Job Market Paper. Human Capital and Industrialization: The Case of German Colonists in Late Imperial Russia.

Abstract: Between 1890 and 1913, Russian Empire experienced a rapid industrial transition, catching up with Western countries. The paper explores human capital's role in Russia's growth utilizing a unique historical experiment - the arrival of German colonists in 1763-1861, before Russia's industrial spurt. Upon arrival in Russia, the colonists developed primary schools that played an essential role in settlers' human capital formation in the 19th-20th centuries. I show that the schooling improvements caused by the colonists facilitated growth when Russia took an advanced phase of industrialization in the 1890s. The German presence increased modern occupations' share and generated productivity gains in the industrial sector. I show that the effect is visible only in the modern industries, experiencing an inflow of new technologies and managerial practices with higher human capital requirements. Additionally, I demonstrate the positive spillover effect - the increase in literacy rates of the native population. One factor contributing to the spillover effect is the increase in public funding at the local level.

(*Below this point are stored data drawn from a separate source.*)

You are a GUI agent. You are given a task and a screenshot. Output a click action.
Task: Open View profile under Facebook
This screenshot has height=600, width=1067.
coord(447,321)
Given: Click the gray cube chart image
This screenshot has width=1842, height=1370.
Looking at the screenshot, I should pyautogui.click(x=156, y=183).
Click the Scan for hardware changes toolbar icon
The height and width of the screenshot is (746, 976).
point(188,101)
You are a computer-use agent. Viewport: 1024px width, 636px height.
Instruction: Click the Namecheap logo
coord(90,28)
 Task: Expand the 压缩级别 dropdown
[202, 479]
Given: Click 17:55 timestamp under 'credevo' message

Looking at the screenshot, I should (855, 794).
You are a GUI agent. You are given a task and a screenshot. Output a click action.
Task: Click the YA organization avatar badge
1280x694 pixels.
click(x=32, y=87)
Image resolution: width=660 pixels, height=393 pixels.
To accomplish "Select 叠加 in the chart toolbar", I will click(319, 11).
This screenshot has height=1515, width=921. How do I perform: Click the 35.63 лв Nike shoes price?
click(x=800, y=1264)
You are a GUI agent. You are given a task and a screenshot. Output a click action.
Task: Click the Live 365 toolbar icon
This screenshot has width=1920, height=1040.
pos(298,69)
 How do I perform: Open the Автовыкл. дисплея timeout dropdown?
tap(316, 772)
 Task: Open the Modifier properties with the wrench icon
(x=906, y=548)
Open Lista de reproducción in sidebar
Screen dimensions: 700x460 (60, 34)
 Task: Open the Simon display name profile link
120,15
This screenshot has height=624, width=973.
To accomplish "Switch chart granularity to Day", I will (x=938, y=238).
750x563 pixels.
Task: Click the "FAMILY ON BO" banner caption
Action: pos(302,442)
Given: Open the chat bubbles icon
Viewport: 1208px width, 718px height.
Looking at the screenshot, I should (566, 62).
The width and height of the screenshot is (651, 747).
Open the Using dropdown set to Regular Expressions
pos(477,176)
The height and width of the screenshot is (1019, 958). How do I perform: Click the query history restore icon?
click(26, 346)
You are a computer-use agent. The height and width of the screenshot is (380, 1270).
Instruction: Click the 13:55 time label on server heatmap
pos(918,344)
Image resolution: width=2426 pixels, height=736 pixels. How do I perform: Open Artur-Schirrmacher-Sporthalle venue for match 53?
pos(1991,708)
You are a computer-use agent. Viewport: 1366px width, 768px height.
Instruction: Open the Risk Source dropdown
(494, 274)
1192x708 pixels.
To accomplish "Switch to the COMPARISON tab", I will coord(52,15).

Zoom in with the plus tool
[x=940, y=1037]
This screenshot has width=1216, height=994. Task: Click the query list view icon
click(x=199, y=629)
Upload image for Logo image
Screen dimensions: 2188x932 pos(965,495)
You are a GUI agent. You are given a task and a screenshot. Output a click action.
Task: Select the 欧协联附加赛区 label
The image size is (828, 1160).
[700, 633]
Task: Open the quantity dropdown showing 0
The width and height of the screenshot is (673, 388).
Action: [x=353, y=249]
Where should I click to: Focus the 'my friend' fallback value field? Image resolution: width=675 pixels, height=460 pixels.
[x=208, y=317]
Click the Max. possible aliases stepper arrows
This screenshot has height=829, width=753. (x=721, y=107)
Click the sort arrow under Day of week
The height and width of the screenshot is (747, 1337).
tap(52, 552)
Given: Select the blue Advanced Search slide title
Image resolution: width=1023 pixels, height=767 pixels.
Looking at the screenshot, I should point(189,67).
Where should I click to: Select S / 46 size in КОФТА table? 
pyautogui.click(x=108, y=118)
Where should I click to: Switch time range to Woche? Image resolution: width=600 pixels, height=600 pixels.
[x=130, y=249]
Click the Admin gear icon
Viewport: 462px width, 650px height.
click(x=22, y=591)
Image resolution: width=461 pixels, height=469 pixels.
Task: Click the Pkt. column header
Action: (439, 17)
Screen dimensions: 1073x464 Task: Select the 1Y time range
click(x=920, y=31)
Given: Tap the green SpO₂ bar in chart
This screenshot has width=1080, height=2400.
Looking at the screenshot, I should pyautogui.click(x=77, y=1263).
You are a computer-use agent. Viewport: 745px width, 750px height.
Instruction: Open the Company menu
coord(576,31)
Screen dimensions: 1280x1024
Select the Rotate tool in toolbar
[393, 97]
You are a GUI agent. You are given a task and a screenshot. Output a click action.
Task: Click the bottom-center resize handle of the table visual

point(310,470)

Moreover, I show that Germans positively affected the spread of Russian Protestantism that could increase the educational demand of the native population further.

Landed Elite and Expansion of Primary Schooling in the Russian Empire.

Abstract: The paper investigates the role of large noble landowners in schooling development throughout 1880-1911. The cross-section estimates indicate the negative effect of land concentration on education in the period right before Russia’s industrial spurt. The effect can be partially explained by the lower provision of schooling infrastructure - the channel previously established in the literature. I show that underinvestment in human capital slowed down industrialization and decreased labor productivity in the 1890s. Furthermore, I use a state-sponsored subsidy program launched in 1905-1907 as a schooling supply shock showing that areas with a historical prevalence of large landownership exhibited a higher increase in educational demand after 1900. This change occurred during the active industrial transformation, followed by political liberalization and the substantive decline of large landowners’ economic power. Overall, my findings indicate that the concentration of vast land resources in the hands of a narrow, privileged group hampered the human capital accumulation of the rural population and impeded industrial transformation. It can explain Russia’s failure to catch up with Western countries, pointed out by Alexander Gerschenkron.

The long-run impacts of the first pre-school institutions for poor children in early 20th century New York (joint with Philipp Ager).

Abstract: The project aims to understand the long-run impact of nursery attendance for children from predominantly poor families (families of foreign-born, single parent/working mothers). In addition, the project explores the complementarity between a nursery intervention that typically happened at an early age (e.g., infants) and kindergarten exposure that followed later (5-6 years old). For this project, we obtained a unique dataset with the locations of NYC nurseries (with coordinates) between 1883 and 1924. We calculated distances from the centroids of enumeration districts of Brooklyn and Manhattan to the nearest nursery/kindergarten for each cohort born between 1890 and 1910. Accordingly, we define a binary treatment variable using distance cutoff (below 0.35 km). We combine this data with US Census data that connects individuals and family characteristics of exposed individuals in 1900 and 1910 to their long-run economic outcomes in 1940. To assess the impact of pre-school education on long-term educational and labor market outcomes we implement a standard event-study design. We find an economically meaningful and positive impact of pre-school education on years of completed schooling and wages. In addition, we show that exposure to pre-schools mainly benefited minority groups - first and second-generation migrants as well as the black American population. We test the robustness of our findings by implementing recently developed estimators that mitigate concerns related to conventional event-study design and broadly confirm our baseline results.

The Famine of 1891-92 and Missing Girls in 19th century Imperial Russia (joint with Francisco J. Beltran Tapia).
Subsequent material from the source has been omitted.